A 20-year-old Richmond man has been charged with animal cruelty in the death of a pit bull, named Tommie by rescuers, after the dog was tied to a fence and set on fire.
Jyahshua A. Hill, of the 1300 block of St. Peter Street, was arrested Monday by the U.S. Marshals Regional Fugitive Task Force. He faces a felony charge that carries a punishment of up to five years in prison and a $2,500 fine.
The dog, a male brindle, was found by units from the Richmond Fire Department in Abner Clay Park around 7:05 p.m. on Feb. 10. He had been tied to a chain-link fence and doused with a flammable liquid before being set ablaze, Richmond police said.
Tommie, the name Richmond Animal Care and Control staff gave the pup while they cared for him, had burns over 40 percent of his body. He made a brief recovery, but died five days after he was discovered in the park.
“His body simply gave out,” RACC posted to Facebook the morning the dog died.
The case sparked outrage and generosity from the public. T-shirts were made emblazoned with the viral hashtag #teamtommie.

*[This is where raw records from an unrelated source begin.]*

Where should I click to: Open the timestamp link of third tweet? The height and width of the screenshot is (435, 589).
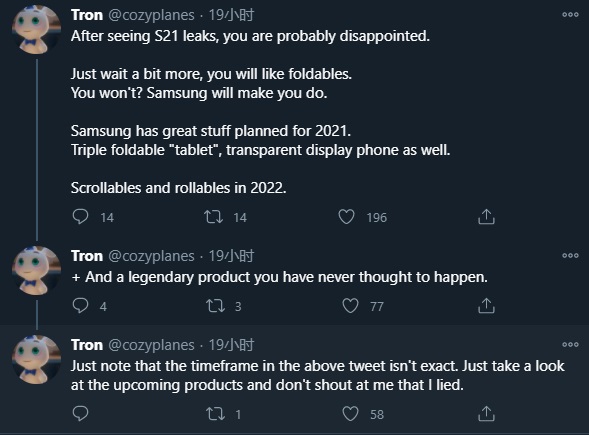click(231, 345)
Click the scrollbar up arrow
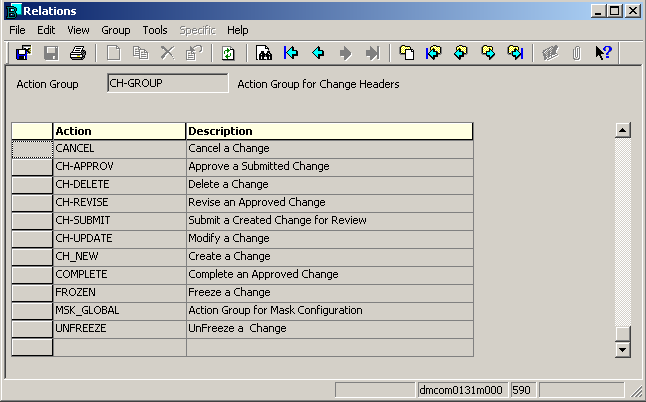The width and height of the screenshot is (646, 402). [x=622, y=131]
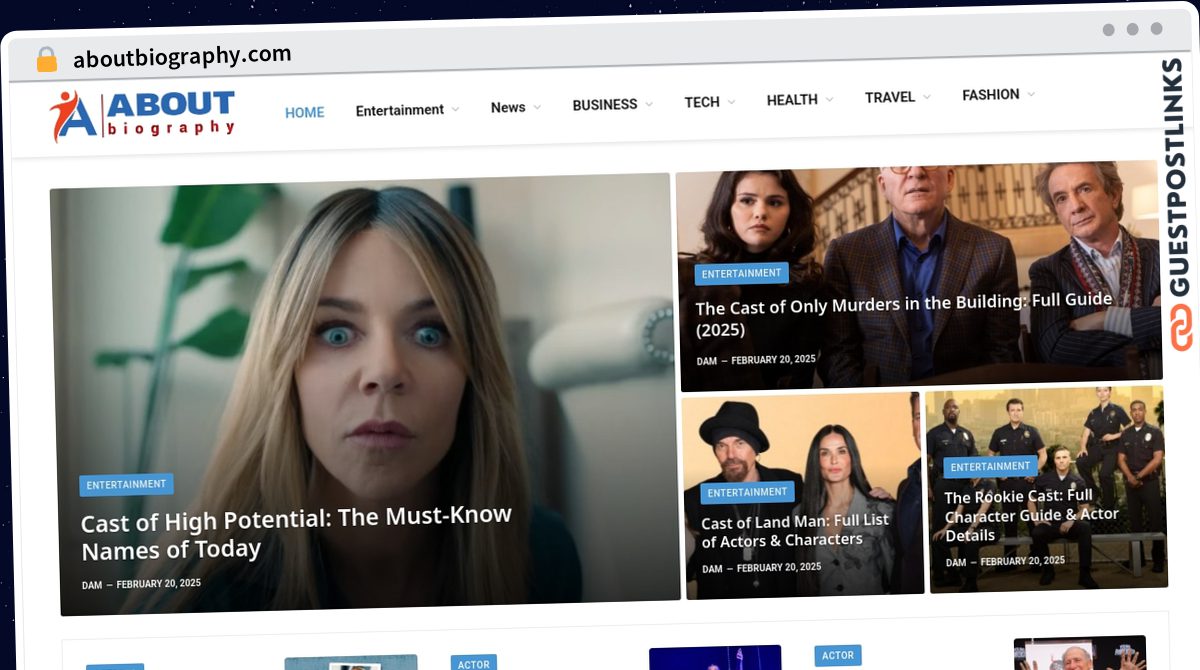Click the aboutbiography.com address bar
Screen dimensions: 1200x670
[182, 57]
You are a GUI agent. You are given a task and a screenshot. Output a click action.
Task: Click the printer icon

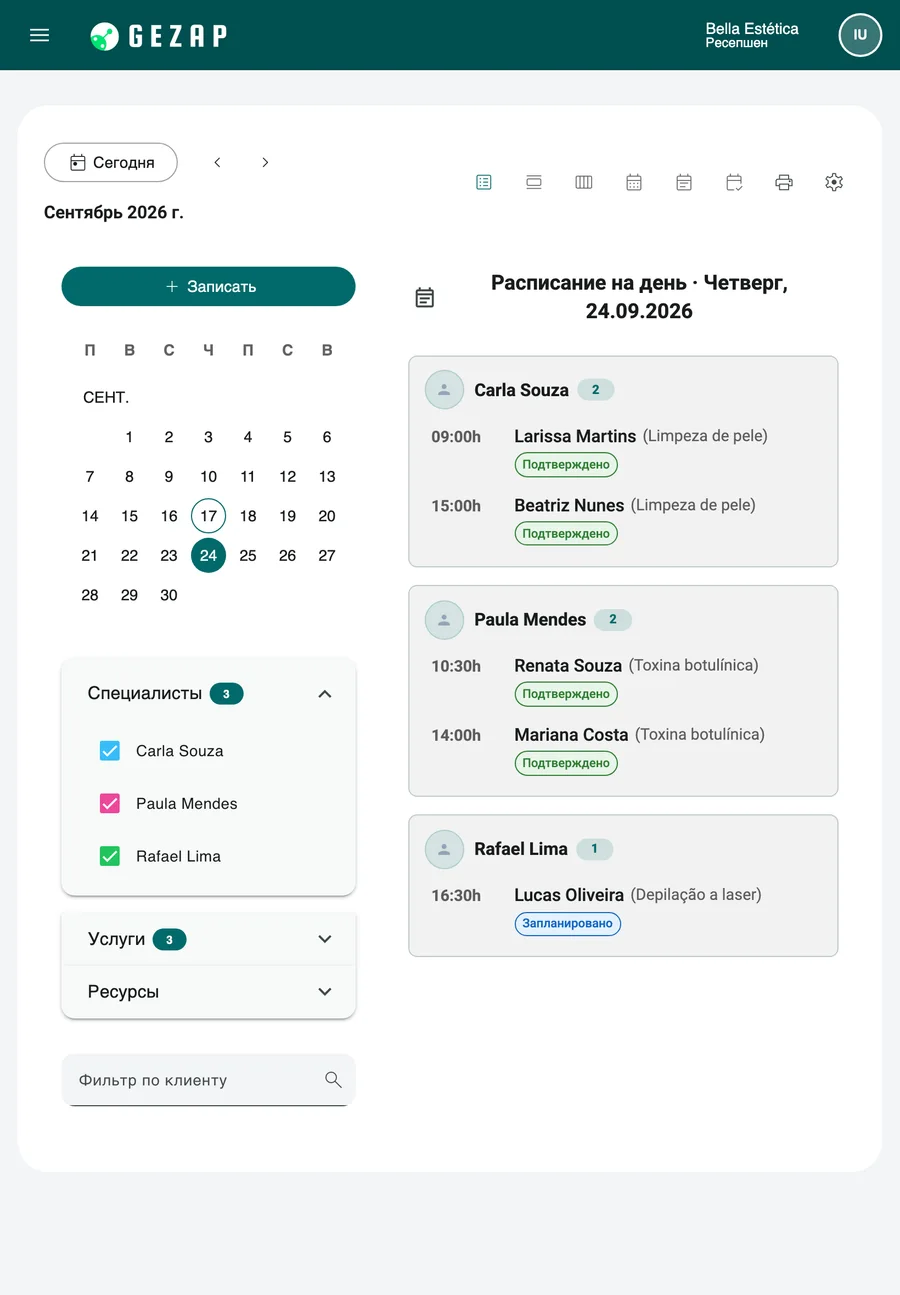(784, 182)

A fund created to cover Tommie’s medical costs — and later, when it became clear that those bills would be surpassed, also devoted to providing emergency care for other animals in need — topped $25,000.
More than 6,000 people signed up to attend a public memorial service for Tommie held at the shelter.
“There are a lot of people to thank, but I’d like to single out all the citizens who contributed tips that pointed us in the right direction,” said interim Police Chief William C. Smith. “That, plus the excellent job done by arson investigators who did the bulk of the work, major crimes detectives, forensics technicians and animal control officers who all built a strong case to present to the grand jury.”
Hill, who lives in Gilpin Court just a few blocks north of the park where Tommie was found, was indicted by a multijurisdictional grand jury earlier this month.
He was arrested shortly before 3 p.m. Monday without incident, police said.
The commonwealth’s attorney’s office has assigned two attorneys to the case, according to police. One has expertise in arson cases and the other in animal cruelty prosecutions.
The General Assembly passed a law that goes into effect later this year that updated the animal cruelty code section, upgrading any charge from a Class 1 misdemeanor to a Class 6 felony.
Because Tommie died, Hill was charged with a felony as an aggravating factor under the current law.